REQUIRED WORK →
An exact copy of every record is needed.
►
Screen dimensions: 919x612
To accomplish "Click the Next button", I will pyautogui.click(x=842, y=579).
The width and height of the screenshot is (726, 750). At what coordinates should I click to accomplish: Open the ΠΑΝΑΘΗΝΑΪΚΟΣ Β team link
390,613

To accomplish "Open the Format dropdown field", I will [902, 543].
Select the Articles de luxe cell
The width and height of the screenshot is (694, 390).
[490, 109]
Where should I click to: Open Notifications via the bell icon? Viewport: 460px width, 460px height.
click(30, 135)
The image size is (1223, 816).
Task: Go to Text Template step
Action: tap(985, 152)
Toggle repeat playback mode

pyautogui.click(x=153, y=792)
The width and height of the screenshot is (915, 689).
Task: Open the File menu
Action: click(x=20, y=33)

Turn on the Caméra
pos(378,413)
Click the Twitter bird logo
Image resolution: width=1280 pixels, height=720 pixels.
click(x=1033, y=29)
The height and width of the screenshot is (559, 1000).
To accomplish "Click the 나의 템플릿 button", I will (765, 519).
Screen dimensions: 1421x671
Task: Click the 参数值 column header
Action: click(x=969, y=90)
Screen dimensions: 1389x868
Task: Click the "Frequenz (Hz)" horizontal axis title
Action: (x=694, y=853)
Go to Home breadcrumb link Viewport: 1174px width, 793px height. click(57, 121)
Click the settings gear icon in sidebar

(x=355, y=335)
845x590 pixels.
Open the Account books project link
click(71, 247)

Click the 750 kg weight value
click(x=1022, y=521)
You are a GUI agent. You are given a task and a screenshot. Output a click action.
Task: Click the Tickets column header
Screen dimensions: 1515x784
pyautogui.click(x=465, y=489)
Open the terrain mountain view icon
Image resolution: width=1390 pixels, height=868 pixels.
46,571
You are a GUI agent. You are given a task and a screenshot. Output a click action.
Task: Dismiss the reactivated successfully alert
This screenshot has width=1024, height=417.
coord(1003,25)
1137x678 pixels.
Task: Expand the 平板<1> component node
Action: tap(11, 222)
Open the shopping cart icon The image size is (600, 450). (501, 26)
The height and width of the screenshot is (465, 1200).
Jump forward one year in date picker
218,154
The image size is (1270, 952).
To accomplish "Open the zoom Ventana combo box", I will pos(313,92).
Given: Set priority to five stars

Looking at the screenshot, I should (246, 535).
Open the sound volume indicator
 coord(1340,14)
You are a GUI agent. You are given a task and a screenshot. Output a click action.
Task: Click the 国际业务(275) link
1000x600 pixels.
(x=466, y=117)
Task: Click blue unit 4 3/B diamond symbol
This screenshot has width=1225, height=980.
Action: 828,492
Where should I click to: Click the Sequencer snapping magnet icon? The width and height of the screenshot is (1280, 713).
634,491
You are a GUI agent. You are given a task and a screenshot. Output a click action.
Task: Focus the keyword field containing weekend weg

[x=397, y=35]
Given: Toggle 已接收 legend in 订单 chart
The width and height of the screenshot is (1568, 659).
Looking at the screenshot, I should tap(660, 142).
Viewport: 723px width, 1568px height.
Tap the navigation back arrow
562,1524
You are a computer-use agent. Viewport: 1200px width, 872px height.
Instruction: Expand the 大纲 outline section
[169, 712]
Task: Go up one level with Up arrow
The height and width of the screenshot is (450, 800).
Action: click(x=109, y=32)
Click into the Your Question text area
◄
WRITTEN SOLUTION →
Screen dimensions: 919x612
To accomplish "Click the Next button", I will pyautogui.click(x=842, y=579).
The width and height of the screenshot is (726, 750). At what coordinates should I click to accomplish: Open the ΠΑΝΑΘΗΝΑΪΚΟΣ Β team link
390,613

To accomplish "Open the Format dropdown field", I will [902, 543].
Select the Articles de luxe cell
The width and height of the screenshot is (694, 390).
[490, 109]
Where should I click to: Open Notifications via the bell icon? Viewport: 460px width, 460px height.
click(30, 135)
The image size is (1223, 816).
Task: Go to Text Template step
Action: tap(985, 152)
Toggle repeat playback mode

pyautogui.click(x=153, y=792)
The width and height of the screenshot is (915, 689).
Task: Open the File menu
Action: click(x=20, y=33)

Turn on the Caméra
pos(378,413)
Click the Twitter bird logo
Image resolution: width=1280 pixels, height=720 pixels.
click(x=1033, y=29)
The height and width of the screenshot is (559, 1000).
To accomplish "Click the 나의 템플릿 button", I will (765, 519).
Screen dimensions: 1421x671
Task: Click the 参数值 column header
Action: click(x=969, y=90)
Screen dimensions: 1389x868
Task: Click the "Frequenz (Hz)" horizontal axis title
Action: (x=694, y=853)
Go to Home breadcrumb link Viewport: 1174px width, 793px height. click(57, 121)
Click the settings gear icon in sidebar

(x=355, y=335)
845x590 pixels.
Open the Account books project link
click(71, 247)

Click the 750 kg weight value
click(x=1022, y=521)
You are a GUI agent. You are given a task and a screenshot. Output a click action.
Task: Click the Tickets column header
Screen dimensions: 1515x784
pyautogui.click(x=465, y=489)
Open the terrain mountain view icon
Image resolution: width=1390 pixels, height=868 pixels.
46,571
You are a GUI agent. You are given a task and a screenshot. Output a click action.
Task: Dismiss the reactivated successfully alert
This screenshot has width=1024, height=417.
coord(1003,25)
1137x678 pixels.
Task: Expand the 平板<1> component node
Action: tap(11, 222)
Open the shopping cart icon The image size is (600, 450). (501, 26)
The height and width of the screenshot is (465, 1200).
Jump forward one year in date picker
218,154
The image size is (1270, 952).
To accomplish "Open the zoom Ventana combo box", I will pos(313,92).
Given: Set priority to five stars

Looking at the screenshot, I should (246, 535).
Open the sound volume indicator
 coord(1340,14)
You are a GUI agent. You are given a task and a screenshot. Output a click action.
Task: Click the 国际业务(275) link
1000x600 pixels.
(x=466, y=117)
Task: Click blue unit 4 3/B diamond symbol
This screenshot has width=1225, height=980.
Action: 828,492
Where should I click to: Click the Sequencer snapping magnet icon? The width and height of the screenshot is (1280, 713).
634,491
You are a GUI agent. You are given a task and a screenshot. Output a click action.
Task: Focus the keyword field containing weekend weg

[x=397, y=35]
Given: Toggle 已接收 legend in 订单 chart
The width and height of the screenshot is (1568, 659).
Looking at the screenshot, I should tap(660, 142).
Viewport: 723px width, 1568px height.
Tap the navigation back arrow
562,1524
You are a computer-use agent. Viewport: 1200px width, 872px height.
Instruction: Expand the 大纲 outline section
[169, 712]
Task: Go up one level with Up arrow
The height and width of the screenshot is (450, 800).
Action: click(x=109, y=32)
Click into the Your Question text area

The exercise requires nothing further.